Subjective self-reporting measures are used to demonstrate outcomes such as decreases in stress and anxiety. While many massage studies rely on self-reporting questionnaires for these outcomes, some researchers in the field are seeking a more objectively measurable tool for evaluating changes in subjects receiving massage. This research study had several objectives: evaluating a specific tool to assess the energetic changes a client undergoes during a massage session; evaluating the physical, psychological and emotional effects of massage using standard self-reporting methods; and determining the correlation of gas discharge visualization (GDV) parameters with traditional self-reporting outcome measures. The researchers use the term "bioenergetics effects" to describe this change many experience as a result of the massage.
The researchers describe GDV measurement as a means of "electrophoton capture" (EPC) suggesting, "The GDV uses modern optics, electronics and computer processing for analyzing photon emissions stimulated by a pulsed electromagnetic field." The authors theorize that the energy emitted from a person can indicate the individual's bioenergetic field. Thus, it should be able to be measured and quantified. The theory is that the energy photons represent the dynamic bioenergy of the person and the image represents their energy field. The image is capturing the displacement of gas particles emitting from the subject, either from fingertips or a full body projection. It is theorized that the emissions represent the level and balance of energy flow in the meridians, but it is important to note that the authors state, "GDV measures are not very well defined regarding their meaning." Although this device is widely known to measure these discharge levels, the mechanism remains unclear.
The research question explored by these authors is whether or not the GDV imaging pre- and post-massage correlates with self-reported changes of the client's physical, emotional and energetic experience as a result of the massage to examine the feasibility of using such an innovative measure to evaluate whole person outcomes associated with massage. There were 23 research subjects and inclusion criteria focused on healthy subjects who had received massage in the past. Four massage therapists provided massage to participants, each with at least five years of professional experience and each therapist was trained in the Swedish protocol used in this study.
The GDV measurements were used as a dependent variable, i.e., did the measurements change in response to the massage the subjects received.

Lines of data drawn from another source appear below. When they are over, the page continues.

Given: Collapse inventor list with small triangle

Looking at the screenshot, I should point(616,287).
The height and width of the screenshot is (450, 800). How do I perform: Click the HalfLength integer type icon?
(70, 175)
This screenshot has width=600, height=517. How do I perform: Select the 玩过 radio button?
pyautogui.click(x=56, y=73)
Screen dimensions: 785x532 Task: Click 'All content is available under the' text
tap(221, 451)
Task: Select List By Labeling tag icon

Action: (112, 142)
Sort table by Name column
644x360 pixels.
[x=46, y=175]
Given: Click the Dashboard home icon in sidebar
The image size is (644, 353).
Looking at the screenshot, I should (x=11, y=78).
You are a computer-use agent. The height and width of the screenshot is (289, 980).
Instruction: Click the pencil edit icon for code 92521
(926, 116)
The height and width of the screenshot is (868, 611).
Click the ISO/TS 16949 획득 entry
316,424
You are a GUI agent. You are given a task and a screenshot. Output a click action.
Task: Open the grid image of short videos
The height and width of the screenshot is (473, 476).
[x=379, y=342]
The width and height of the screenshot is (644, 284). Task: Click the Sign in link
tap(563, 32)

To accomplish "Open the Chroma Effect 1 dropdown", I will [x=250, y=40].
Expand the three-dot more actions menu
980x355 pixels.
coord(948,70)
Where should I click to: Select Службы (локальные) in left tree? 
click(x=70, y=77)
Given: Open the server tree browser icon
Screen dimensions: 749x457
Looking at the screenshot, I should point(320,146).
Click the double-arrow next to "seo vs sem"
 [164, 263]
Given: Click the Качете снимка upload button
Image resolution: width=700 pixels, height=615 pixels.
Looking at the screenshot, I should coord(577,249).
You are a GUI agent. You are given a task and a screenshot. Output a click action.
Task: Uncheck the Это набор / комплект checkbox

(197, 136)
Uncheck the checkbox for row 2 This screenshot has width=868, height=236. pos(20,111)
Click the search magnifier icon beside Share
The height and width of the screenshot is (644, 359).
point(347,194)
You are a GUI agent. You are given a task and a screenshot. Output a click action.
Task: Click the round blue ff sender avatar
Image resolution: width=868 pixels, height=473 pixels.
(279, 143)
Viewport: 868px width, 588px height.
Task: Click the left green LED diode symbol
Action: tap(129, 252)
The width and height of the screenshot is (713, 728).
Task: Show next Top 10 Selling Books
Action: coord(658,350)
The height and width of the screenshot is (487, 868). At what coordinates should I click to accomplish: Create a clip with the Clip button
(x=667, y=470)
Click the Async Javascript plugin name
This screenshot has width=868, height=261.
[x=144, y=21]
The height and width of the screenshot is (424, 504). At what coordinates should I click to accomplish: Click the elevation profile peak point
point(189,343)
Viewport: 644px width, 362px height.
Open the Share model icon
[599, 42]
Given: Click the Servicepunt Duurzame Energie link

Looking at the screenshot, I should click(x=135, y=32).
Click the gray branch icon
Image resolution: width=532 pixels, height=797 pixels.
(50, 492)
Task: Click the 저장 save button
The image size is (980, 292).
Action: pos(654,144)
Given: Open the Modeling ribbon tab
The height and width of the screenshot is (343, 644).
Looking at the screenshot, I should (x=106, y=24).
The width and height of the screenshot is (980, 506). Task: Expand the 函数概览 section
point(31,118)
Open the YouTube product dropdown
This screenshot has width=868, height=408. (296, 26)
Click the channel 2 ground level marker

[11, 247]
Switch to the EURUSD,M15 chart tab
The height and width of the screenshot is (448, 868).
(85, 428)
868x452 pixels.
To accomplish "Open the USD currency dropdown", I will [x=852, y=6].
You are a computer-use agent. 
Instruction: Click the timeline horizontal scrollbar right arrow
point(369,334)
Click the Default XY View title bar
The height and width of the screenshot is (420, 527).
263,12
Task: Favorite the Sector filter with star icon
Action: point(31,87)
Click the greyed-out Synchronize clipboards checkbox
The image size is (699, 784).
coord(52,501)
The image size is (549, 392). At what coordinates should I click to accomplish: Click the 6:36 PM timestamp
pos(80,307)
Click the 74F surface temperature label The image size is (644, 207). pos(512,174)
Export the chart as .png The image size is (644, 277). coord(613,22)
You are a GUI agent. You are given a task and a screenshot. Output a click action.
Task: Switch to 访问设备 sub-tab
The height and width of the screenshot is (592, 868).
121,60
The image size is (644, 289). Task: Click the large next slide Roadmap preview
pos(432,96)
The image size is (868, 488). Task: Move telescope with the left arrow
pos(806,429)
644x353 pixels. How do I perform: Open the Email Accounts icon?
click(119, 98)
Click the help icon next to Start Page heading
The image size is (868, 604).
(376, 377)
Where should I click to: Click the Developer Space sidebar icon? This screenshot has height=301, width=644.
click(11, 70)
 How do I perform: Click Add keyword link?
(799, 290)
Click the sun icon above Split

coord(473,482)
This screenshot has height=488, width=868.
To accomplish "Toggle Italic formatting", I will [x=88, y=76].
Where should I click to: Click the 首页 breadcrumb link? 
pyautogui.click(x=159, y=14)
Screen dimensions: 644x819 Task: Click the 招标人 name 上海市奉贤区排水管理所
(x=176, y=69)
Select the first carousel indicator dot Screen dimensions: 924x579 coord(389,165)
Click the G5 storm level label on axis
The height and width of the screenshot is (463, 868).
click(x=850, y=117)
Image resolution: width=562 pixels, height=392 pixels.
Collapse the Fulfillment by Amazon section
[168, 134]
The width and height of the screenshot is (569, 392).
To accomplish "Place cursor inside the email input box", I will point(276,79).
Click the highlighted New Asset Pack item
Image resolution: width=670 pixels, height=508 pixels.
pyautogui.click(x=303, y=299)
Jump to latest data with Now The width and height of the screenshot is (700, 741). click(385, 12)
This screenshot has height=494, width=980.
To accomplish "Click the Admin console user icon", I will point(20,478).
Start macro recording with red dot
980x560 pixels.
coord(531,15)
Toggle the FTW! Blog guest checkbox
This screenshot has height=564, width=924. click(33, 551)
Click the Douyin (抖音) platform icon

The GDV measurements were taken from the fingertips of the subjects. Therefore, the massage did not include the hand to avoid the measurements being effected by application of lotion used in the treatment. GDV electrophotography was used to assess the bioenergetics whole person effects of massage therapy. The authors explain the 16 parameter measurements of the full-body assessment used in the study. Briefly, there are 16 areas of the body emitting photons and these are captured by the device then analyzed for strength and symmetry of signals.
Each subject was given one 50-minute full-body Swedish massage according to the protocol. The questionnaires and GDV measurements were taken before and after the massage. The subjects were asked to self-report items on Visual Analog Scales, including pain, muscle tension and stress at several time points, two before the massage and two after the massage. The data shows a statistically significant change in self-reported levels of pain, stress and muscle tensions and some quantitative changes in the bioenergetics field.
It is important to remember that the study was designed to assess the correlation between changes in the GDV measurements and the self-reported outcomes. It is widely accepted that massage changes self-reported levels of stress, pain and muscle tensions. As seen in many other studies, this is true in this study. This study aimed to see if an objective bio-marker measure correlated with the self-reported changes. Findings indicated the GDV bio-marker measures were significantly correlated with the self-reported change in measures.
The study examined 16 GDV measurements on each subject, looking at projections of energy from the right side of the body, left side of the body, etc. They also measured the symmetry of the projects between the right and left side of the body. Of these 16 measurements, the most significant finding was an increase in symmetry on the front of the body – theoretically representing a whole person measure of energetic symmetry. Some subjects showed an increase in energy on one side of the body, contributing to a more balanced field. Other subjects showed a decrease in energy on one side, also achieving more balance in the field. They suggest the increase in balance of the field demonstrates that some people need to relax during a massage while others need to experience rejuvenation. The authors state that this change in symmetry shows a positive finding for the potential use of GDV in future massage studies. The frontal symmetry measurement is one of 16 GDV measurements that were not significantly correlated. The measurements on this one field variable were mixed between increasing and decreasing energy projections.
The authors state the pilot study findings warrant further study of the use of GDV to measure massage outcomes and report common limitations with massage therapy studies, recommending future studies with larger randomized controlled trials to further explore the potential use of the GDV. If we can identify a valid method for evaluating the energetic changes people feel with massage, we can advance the science of massage research.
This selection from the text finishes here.